Source data
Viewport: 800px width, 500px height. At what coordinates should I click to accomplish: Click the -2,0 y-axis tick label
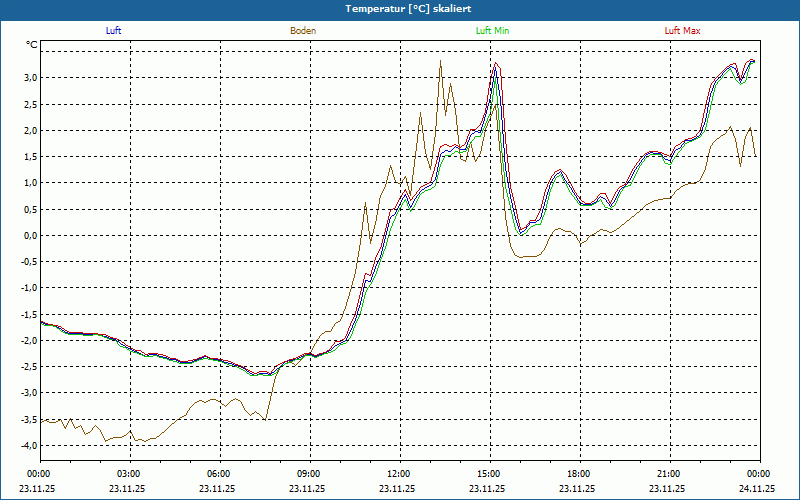coord(27,341)
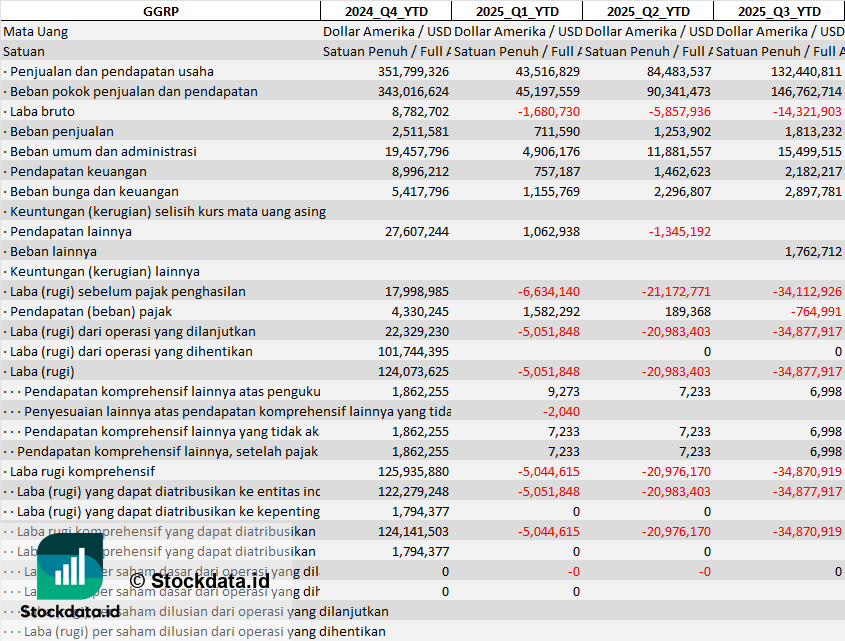Click the 27,607,244 Pendapatan lainnya value
The width and height of the screenshot is (845, 641).
click(413, 231)
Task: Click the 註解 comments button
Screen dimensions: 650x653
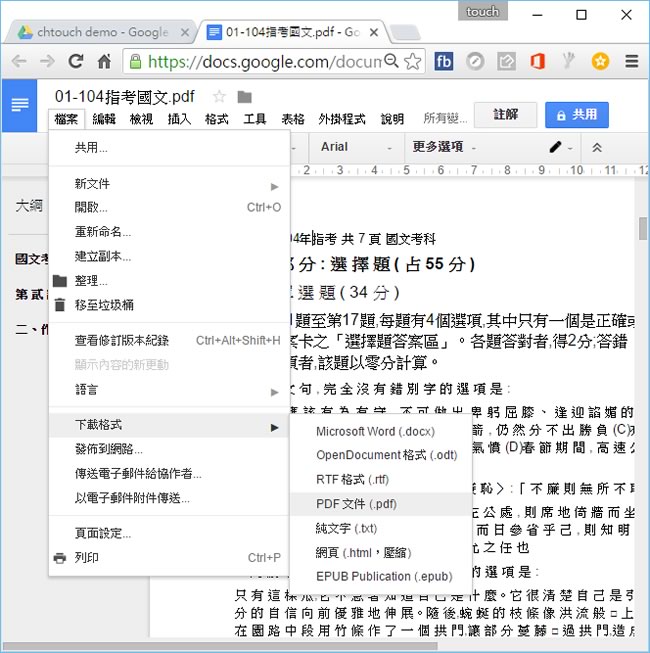Action: point(506,115)

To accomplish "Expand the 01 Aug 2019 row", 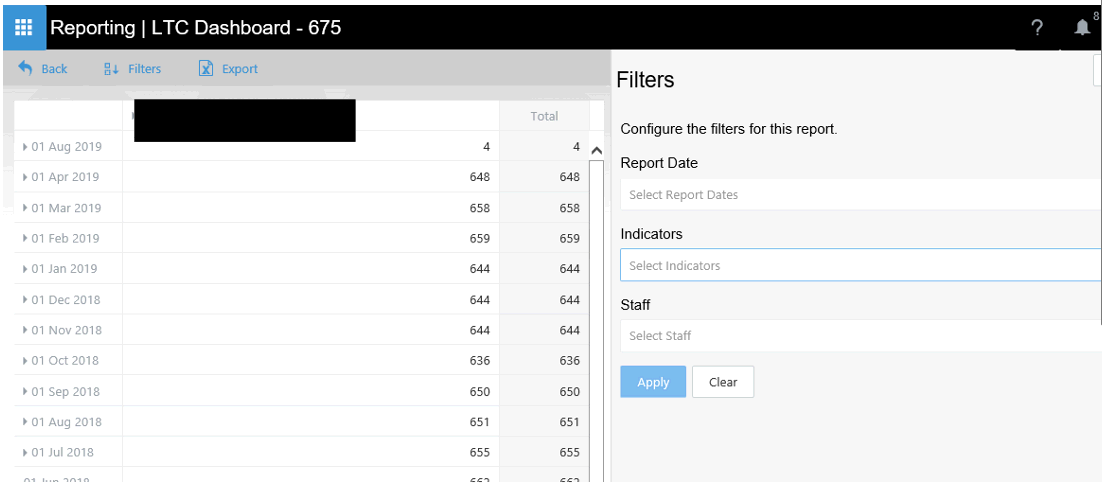I will (26, 147).
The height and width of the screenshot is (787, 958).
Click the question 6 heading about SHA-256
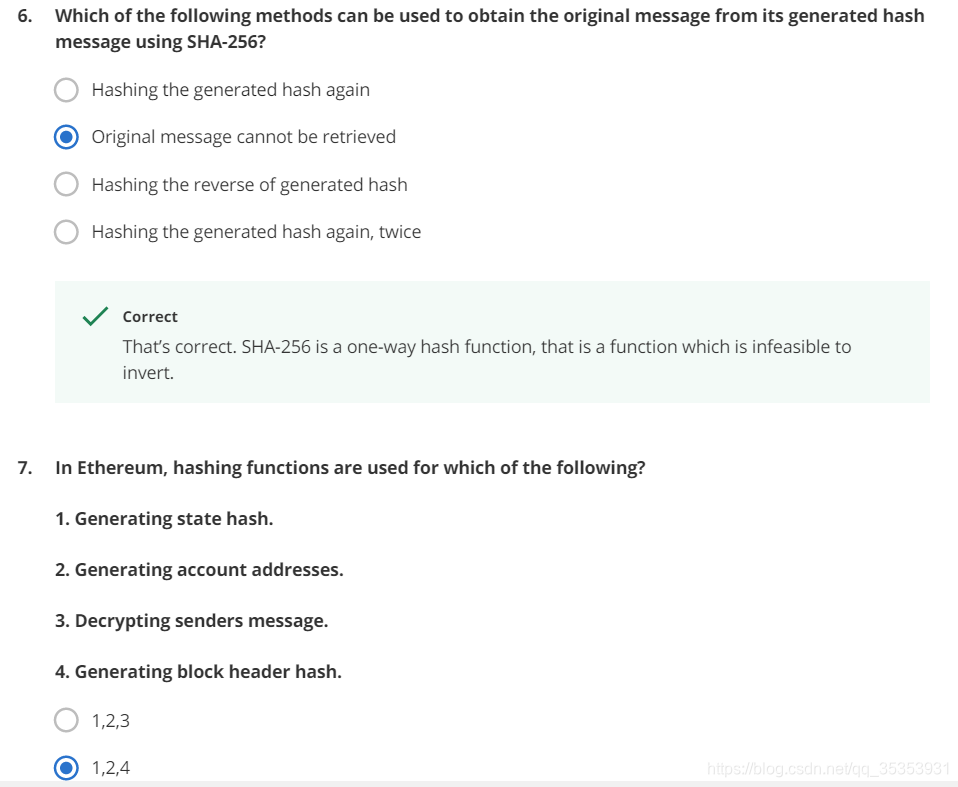[489, 29]
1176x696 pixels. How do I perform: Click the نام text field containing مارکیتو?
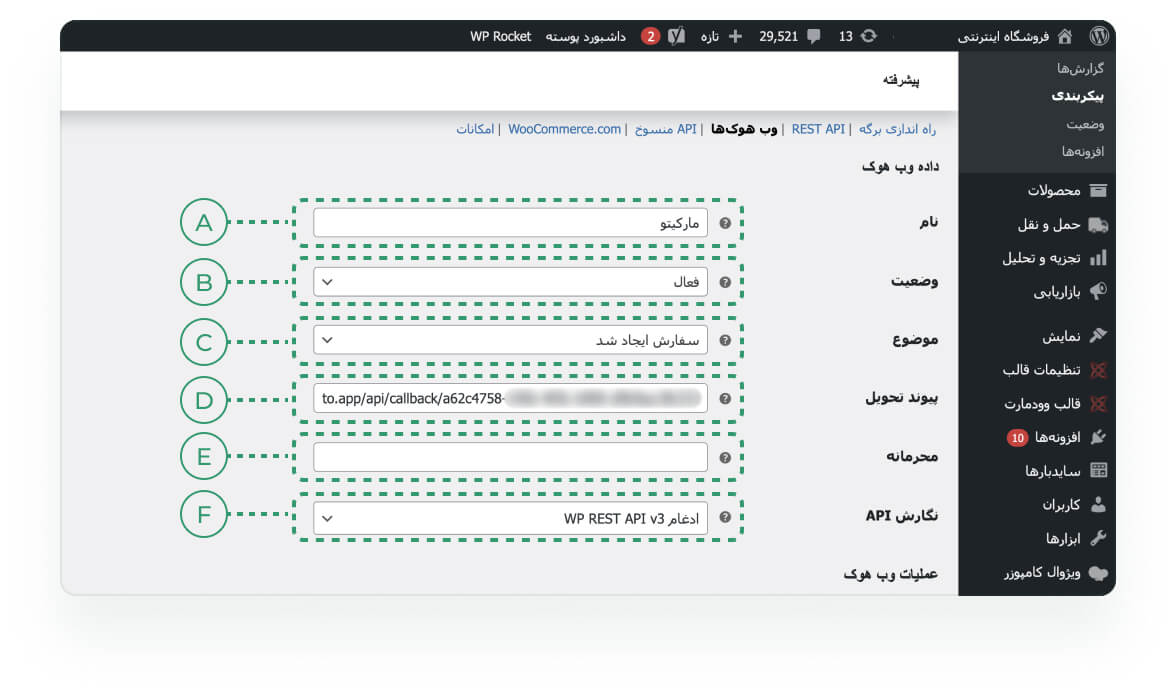coord(510,224)
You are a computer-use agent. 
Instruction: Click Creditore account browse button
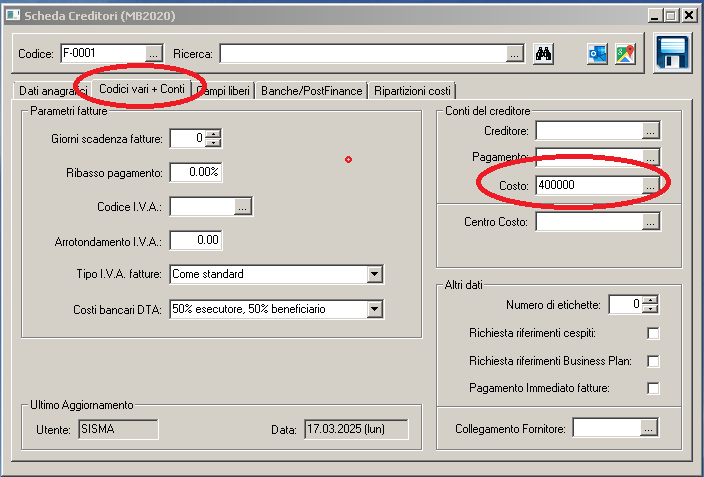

> **Problem**:
Leave out the pictures, and please output only the lines from the line that contains "1176x696 pixels. How" through the end of the data, both ends included.

> **Output**:
1176x696 pixels. How do I perform: Click the نام text field containing مارکیتو?
coord(510,224)
You are a computer-use agent. 
Instruction: Click Creditore account browse button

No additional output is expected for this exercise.